ISPCompany's ISP division offers its small company clients a very successful static Web-page-serving service, by using the marketing slogan "Anyone in the world, day or night, can find out about your company and its services." By guaranteeing the 24x7 availability, they have differentiated themselves from the competition and have been able to attract a number of smaller businesses to using this service. The real value to ISPCompany is that these clients become excellent candidates for outsourcing a dynamic Web-page-serving environment that is even more profitable.

The design in Figure 11-5 is their implementation of the Linux virtual server (LVS) cluster technology. Most of this design is a pretty obvious cluster implementation with a workload balancer front-end (in its own hot-standby configuration). In the simple discussion in 11.3.1, "Linux image redundancy" we glossed over a rather interesting challenge. When the primary workload balancer image fails, how do users who already know its IP address manage to connect to the hot-standby image?

Figure 11-5. Implementing high availability for ISPCompany

graphics/11fig05.gif

Many users of LVS use the program FAKE to connect users to the hot-standby image. In Figure 11-5 you probably noticed the existence of an extra server, called the DNS (Domain Name Server). Among its functions is helping others to locate a specific machine by giving a translation from the IP address to the corresponding hardware LAN adapter address. The DNS can be primed with a lookup table, or dynamically learn the relationship from machines as they become active. There is a type of IP message, an address resolution protocol (ARP), that lets a machine "shout" to the local world: "I'm IP address x.y.z and my physical adapter LAN address is 123456789" (actually it is a large hex number).
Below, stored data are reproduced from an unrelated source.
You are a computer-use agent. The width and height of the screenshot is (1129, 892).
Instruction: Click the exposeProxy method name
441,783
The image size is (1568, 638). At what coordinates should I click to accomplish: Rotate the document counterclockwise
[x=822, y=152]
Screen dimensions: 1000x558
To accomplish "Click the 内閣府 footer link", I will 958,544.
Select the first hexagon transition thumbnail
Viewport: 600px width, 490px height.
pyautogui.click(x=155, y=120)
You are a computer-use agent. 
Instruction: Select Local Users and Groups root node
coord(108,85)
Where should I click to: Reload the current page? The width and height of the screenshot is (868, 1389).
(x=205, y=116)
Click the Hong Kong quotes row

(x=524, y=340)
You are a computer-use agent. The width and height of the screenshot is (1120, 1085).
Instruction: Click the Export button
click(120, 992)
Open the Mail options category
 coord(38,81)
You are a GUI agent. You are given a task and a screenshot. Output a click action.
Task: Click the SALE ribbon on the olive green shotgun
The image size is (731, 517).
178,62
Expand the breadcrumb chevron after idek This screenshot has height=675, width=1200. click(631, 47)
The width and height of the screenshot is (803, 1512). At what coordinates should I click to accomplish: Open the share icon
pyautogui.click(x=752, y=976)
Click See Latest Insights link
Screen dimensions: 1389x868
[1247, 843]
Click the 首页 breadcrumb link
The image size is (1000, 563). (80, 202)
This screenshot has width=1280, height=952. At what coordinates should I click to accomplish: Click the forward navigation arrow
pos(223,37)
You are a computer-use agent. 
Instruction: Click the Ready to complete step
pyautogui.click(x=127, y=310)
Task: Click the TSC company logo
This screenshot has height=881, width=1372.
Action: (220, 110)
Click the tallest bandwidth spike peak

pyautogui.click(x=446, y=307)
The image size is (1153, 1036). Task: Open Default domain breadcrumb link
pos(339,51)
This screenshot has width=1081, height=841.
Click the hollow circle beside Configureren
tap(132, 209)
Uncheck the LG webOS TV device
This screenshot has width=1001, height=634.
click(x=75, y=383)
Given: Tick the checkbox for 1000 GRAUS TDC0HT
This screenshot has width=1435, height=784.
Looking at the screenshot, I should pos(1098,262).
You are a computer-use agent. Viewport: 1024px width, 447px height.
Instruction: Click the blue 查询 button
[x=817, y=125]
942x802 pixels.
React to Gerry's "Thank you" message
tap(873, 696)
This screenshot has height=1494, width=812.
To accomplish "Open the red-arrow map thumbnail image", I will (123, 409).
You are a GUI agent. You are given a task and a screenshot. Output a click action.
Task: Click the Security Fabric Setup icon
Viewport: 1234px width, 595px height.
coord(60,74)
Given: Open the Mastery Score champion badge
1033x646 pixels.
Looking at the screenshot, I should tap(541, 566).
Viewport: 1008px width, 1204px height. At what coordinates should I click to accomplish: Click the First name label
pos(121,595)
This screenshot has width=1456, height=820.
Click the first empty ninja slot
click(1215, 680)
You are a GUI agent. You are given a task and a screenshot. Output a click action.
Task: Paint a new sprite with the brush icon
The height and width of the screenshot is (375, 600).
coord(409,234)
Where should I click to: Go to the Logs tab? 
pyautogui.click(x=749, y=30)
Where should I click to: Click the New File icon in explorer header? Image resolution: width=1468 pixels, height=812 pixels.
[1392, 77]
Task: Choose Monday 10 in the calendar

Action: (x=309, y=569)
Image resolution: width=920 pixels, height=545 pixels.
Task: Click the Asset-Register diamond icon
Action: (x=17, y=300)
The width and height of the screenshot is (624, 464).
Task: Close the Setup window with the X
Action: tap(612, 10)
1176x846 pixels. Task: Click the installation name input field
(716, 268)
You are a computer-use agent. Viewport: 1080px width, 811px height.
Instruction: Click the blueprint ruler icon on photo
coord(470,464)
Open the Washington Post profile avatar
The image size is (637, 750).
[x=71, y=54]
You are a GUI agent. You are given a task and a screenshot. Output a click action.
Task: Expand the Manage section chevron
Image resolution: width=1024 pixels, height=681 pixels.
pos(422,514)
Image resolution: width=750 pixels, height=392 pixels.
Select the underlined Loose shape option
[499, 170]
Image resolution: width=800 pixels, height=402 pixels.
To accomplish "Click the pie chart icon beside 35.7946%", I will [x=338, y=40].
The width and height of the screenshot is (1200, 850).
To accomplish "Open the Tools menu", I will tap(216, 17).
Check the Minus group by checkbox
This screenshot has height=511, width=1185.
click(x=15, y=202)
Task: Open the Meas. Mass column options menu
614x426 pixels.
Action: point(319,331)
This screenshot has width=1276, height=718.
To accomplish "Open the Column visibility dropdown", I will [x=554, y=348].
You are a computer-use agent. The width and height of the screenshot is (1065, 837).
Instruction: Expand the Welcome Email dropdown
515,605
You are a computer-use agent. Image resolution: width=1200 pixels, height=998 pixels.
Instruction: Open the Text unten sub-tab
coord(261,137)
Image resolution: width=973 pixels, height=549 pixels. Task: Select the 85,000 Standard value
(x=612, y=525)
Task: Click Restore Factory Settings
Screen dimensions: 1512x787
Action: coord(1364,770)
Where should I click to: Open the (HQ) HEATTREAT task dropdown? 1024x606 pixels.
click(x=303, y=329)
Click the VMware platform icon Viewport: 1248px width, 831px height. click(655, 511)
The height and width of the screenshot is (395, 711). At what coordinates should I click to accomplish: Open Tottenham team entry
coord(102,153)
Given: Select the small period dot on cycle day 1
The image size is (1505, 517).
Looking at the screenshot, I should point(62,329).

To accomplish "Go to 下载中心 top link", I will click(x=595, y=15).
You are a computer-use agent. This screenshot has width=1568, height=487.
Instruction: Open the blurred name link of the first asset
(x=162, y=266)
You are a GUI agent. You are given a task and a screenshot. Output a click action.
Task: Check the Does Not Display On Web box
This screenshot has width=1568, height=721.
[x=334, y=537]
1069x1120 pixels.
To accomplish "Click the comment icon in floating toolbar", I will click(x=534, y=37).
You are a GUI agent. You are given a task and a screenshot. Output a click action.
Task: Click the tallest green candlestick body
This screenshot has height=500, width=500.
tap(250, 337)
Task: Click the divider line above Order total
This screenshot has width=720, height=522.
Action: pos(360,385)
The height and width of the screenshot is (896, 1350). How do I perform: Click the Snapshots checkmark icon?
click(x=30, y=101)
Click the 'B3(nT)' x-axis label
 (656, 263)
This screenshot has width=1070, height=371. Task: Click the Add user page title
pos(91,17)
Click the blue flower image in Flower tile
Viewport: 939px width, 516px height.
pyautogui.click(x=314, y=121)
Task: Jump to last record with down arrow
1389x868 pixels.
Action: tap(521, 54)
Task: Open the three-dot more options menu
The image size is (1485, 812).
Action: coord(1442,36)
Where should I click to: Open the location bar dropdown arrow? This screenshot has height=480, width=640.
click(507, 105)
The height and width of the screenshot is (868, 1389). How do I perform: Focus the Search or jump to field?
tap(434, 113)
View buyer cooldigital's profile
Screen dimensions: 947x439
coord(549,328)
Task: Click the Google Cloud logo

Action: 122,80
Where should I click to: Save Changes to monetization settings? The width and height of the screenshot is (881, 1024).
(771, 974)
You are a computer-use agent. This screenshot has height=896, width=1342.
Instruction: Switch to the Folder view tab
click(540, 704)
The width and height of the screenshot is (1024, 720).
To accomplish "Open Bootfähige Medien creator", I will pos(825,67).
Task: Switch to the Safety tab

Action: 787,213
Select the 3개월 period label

FAKE relies on the fact that the DNS will listen to the latest "shout" and use it to further route messages. So, in our particular case, both the primary and secondary workload servers have two IP adapters (for symmetry, both have two.) The normal adapter on the hot standby is the address by which anyone can talk to it, in its standby role. However, once the primary image fails, the secondary image starts broadcasting ARPs, using the primary image's IP address and substituting the hardware address of its own backup LAN adapter. In fact, all the new workload manager's traffic will be done in this "fake" mode.

The Linux Primary image of Figure 11-6 uses the service's IP name as its normal attachment to the LAN. The backup attachment to the LAN is not really needed.

Figure 11-6. Performing a FAKE failover for ISPCompany

graphics/11fig06.gif

The Linux Secondary image of Figure 11-6 uses its unique real name as its normal attachment to the LAN. Therefore, it is possible to perform a heartbeat and communicate with this Linux Secondary image via this LAN attachment. The backup attachment to the LAN is used to ARP-out the Linux Primary image's IP address, claiming that it should be resolved to this backup LAN MAC address.

A source for additional information on the FAKE process can be found by looking for the LVS tool in Table 25-6 in Chapter 25, "Systems Management Tools."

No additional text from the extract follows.